(Text shown)
It is not known as to what day, where, or what happened, but one day Frau decided to start dancing. For the next few days, she would go place to place dancing everywhere she went. She only stopped when she got so exhausted that she needed to sleep. Right after she would wake up, she would start to dance again. She would do this day after day. Some historians think that it might have been because she was under intense pressure causing a psychotic break or something close to that and then causing her to dance. Usually, her normal coping mechanism was to go to the church, but that was no longer an option anymore. 

It is said that she would put on her little white hat, her skirt, and apron, and she would sway back and forth as she would jump awkwardly from foot to foot while she was drenched in sweat. She would do this everywhere she went, nonstop. People first started to assume that she was trying to make her husband mad, but everyone said they saw her having a good time as it looked. Since she seemed to be having a good time doing this, people thought that this was the work of the devil. Then, they believed that she was possessed. “They watched as Frau Troffea’s dance went on deep into the third day, her shoes now soaked with blood, sweat trickling down her carefown face. Speculations flew among the onlookers. We are told that some blamed restless spirits, demons that had infiltrated and commandeered her soul. Perhaps through sin, they said she had weakened her ability to resist the Devil’s power” (Waller, J).

Rumors started spreading and many people were believing that women were more susceptible to demonic spirits. Frau would go on to dance for six days straight. This led to bruises and sores caused by her nonstop dancing. After some time, people instead started to think this was a message from God. Because of this assumption, Frau was sent away to a church for treatment. To this day, nobody knows what happened to Frau once she had left. By the time they sent her away, over 30 people in the town had started dancing uncontrollably in the streets. Now, people were thinking that maybe the dancing came from a little saint name ST. Vitus. Vitus was a male who was burned alive for his religious beliefs. “For months, while he was burning on the stake, he cursed the land with a plague so dark, it would be remembered for centuries as the plague that destroyed Europe. It was the unstoppable dancing” (Waller, J).

People started calling the plague the St. Vitus plague. It is not one hundred percent sure that Vitus was a real person, but the people of Strasbourg believed deeply in his ability from beyond the grave to make people dance uncontrollably. People were dancing in their houses, streets, and at church. Some were dancing with shoes and some were completely barefoot. The church was bothered by this dancing and tried everything they could to make it stop. The church decided to throw a big street festival with professional musicians in order to try to fight the dancing plague. The idea was that if they brought the music, then people would come out to dance. When the music would not stop, the dancers would be exhausted and stop.
(End Text shown)
(Dataset records)
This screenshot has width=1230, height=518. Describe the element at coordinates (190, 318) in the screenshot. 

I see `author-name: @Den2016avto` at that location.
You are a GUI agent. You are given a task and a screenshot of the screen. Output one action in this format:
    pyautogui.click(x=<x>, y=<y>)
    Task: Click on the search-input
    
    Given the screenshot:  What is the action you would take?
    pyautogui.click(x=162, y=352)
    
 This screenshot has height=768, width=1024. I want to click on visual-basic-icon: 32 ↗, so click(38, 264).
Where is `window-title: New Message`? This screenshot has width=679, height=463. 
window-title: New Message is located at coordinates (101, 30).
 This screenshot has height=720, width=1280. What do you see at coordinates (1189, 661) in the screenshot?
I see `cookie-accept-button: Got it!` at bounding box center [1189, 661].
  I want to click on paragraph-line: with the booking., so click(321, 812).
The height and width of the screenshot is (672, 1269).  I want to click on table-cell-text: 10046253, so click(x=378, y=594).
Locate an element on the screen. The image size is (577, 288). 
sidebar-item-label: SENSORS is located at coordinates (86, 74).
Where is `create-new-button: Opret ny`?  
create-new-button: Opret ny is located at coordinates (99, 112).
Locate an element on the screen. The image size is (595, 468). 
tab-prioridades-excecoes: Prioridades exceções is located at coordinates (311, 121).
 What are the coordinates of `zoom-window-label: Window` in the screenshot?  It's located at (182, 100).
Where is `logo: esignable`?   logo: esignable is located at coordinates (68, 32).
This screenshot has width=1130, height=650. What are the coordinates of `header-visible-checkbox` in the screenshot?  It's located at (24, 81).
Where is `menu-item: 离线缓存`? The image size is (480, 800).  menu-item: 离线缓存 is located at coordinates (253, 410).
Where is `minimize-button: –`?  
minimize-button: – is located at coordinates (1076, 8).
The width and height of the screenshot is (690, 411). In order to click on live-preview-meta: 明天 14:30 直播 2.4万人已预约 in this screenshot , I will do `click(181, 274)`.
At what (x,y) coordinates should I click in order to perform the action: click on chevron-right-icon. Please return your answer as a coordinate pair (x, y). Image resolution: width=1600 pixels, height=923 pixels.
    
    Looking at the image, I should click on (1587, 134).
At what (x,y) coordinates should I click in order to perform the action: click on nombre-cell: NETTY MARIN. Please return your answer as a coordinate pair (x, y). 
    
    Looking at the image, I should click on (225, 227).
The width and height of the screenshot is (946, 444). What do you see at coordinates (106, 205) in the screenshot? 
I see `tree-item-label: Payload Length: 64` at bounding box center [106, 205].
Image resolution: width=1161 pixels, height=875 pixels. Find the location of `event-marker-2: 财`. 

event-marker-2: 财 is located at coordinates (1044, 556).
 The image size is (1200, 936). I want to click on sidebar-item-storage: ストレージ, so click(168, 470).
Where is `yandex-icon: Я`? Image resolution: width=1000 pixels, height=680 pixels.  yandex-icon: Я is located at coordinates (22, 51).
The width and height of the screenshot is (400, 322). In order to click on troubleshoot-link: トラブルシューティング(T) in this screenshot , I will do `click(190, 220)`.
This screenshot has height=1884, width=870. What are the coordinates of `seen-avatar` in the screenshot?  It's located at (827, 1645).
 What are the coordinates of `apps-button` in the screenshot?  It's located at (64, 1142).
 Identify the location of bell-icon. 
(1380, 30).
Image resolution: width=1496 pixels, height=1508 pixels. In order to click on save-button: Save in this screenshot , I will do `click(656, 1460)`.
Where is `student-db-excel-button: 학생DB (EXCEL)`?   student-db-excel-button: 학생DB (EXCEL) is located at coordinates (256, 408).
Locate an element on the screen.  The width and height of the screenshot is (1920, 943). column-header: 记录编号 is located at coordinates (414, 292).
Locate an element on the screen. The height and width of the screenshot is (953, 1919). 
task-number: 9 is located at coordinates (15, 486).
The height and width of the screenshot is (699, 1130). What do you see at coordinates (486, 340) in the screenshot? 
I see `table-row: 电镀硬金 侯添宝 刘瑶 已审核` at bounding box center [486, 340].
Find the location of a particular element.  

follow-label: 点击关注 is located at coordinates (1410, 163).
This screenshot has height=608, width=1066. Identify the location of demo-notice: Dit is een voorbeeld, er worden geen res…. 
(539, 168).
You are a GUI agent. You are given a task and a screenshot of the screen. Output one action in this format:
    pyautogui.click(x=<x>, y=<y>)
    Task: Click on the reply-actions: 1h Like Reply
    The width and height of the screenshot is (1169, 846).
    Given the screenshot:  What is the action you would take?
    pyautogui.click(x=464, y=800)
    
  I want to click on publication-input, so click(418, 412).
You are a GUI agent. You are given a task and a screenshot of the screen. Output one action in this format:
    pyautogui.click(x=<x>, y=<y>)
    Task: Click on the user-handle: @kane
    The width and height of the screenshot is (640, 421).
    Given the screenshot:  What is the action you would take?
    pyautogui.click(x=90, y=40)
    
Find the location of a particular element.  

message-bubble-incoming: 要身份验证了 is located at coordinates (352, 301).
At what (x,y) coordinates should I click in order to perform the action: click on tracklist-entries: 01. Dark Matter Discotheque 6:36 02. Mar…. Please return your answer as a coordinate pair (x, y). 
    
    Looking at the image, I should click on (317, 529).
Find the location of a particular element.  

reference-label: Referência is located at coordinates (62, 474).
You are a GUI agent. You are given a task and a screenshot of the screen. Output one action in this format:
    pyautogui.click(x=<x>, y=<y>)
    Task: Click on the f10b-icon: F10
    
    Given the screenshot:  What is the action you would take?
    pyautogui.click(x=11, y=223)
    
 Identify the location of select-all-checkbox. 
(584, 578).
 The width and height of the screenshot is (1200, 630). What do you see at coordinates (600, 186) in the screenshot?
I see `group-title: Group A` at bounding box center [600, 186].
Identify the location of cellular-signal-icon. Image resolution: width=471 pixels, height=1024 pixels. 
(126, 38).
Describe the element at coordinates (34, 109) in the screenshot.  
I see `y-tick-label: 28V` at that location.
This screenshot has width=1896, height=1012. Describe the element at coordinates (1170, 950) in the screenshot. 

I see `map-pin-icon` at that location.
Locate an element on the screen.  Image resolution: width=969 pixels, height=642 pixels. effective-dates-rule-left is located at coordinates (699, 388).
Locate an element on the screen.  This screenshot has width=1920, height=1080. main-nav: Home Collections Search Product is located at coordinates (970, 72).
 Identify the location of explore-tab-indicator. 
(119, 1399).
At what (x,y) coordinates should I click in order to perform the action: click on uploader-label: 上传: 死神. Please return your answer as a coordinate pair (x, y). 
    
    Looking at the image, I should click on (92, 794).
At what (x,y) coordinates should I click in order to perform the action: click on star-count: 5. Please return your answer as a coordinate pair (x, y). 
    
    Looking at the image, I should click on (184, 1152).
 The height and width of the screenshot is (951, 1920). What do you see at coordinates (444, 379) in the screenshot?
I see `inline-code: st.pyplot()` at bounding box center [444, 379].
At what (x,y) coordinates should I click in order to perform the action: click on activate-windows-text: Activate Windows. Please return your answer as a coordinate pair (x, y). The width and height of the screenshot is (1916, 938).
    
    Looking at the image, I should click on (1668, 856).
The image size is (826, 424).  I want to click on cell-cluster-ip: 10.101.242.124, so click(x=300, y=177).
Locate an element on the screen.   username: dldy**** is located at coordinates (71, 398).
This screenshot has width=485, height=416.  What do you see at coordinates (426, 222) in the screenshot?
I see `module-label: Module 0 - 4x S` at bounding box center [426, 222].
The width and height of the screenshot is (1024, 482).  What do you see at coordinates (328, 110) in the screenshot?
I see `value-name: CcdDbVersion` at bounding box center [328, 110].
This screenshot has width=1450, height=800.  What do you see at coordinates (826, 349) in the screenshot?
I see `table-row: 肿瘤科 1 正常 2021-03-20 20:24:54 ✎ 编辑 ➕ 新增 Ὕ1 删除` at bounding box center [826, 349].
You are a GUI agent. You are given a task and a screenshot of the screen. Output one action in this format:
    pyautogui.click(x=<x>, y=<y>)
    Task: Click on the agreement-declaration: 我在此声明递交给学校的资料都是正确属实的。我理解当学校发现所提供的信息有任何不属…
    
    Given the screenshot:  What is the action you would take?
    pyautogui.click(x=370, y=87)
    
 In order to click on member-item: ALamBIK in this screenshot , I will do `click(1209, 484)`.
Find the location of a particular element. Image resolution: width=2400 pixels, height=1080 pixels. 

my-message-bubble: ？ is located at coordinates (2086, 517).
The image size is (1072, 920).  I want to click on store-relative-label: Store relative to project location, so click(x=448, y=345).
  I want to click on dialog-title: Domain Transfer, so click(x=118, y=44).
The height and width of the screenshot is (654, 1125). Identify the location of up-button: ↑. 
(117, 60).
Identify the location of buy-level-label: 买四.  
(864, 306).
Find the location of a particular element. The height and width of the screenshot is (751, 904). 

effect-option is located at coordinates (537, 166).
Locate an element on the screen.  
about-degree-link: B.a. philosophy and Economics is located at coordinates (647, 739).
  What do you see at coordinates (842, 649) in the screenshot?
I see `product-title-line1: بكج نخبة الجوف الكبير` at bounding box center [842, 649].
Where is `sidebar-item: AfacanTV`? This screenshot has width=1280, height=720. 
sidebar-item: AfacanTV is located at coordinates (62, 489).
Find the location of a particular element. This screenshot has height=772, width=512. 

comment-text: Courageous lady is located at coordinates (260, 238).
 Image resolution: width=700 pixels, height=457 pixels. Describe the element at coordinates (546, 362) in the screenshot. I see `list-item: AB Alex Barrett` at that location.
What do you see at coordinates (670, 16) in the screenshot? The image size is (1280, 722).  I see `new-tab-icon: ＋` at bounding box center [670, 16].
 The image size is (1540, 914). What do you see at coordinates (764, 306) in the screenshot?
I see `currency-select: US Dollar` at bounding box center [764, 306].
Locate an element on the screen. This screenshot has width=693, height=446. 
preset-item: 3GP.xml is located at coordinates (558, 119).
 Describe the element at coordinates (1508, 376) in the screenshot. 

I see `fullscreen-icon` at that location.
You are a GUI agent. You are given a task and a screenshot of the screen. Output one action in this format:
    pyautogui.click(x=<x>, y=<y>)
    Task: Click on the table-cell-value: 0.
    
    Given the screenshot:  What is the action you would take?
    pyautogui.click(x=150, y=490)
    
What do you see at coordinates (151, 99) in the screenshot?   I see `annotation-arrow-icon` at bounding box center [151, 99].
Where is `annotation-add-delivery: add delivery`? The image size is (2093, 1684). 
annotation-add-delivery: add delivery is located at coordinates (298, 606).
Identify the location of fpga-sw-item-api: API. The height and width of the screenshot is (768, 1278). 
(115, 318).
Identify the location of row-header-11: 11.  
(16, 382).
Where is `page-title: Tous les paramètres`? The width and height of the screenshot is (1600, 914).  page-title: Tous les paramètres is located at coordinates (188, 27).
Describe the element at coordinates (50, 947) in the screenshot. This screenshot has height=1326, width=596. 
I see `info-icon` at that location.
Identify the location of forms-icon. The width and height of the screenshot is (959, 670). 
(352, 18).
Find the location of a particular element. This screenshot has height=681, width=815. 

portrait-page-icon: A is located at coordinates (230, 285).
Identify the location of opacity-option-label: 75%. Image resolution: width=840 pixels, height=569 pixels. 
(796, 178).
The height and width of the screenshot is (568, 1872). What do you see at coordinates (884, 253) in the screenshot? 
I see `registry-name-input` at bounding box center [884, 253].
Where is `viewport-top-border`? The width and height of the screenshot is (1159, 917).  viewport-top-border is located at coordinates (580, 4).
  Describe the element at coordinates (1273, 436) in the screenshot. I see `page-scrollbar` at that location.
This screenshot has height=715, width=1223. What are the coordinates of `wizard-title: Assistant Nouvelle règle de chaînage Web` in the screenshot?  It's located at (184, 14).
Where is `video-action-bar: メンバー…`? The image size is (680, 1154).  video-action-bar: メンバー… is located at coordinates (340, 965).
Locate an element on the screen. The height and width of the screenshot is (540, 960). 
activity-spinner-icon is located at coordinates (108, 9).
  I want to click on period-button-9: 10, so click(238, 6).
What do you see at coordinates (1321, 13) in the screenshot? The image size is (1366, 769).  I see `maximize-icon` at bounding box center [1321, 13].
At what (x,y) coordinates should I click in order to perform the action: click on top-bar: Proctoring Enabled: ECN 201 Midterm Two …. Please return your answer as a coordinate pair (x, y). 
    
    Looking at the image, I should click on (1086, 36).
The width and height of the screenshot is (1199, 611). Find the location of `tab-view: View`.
(End Dataset records)
• _Exercise_: From the text on the Strasbourg dancing plague, reproduce the part that opens with the words containing "It is not known" and closes with "an option anymore.", word for word.

• _Task answer_:
It is not known as to what day, where, or what happened, but one day Frau decided to start dancing. For the next few days, she would go place to place dancing everywhere she went. She only stopped when she got so exhausted that she needed to sleep. Right after she would wake up, she would start to dance again. She would do this day after day. Some historians think that it might have been because she was under intense pressure causing a psychotic break or something close to that and then causing her to dance. Usually, her normal coping mechanism was to go to the church, but that was no longer an option anymore.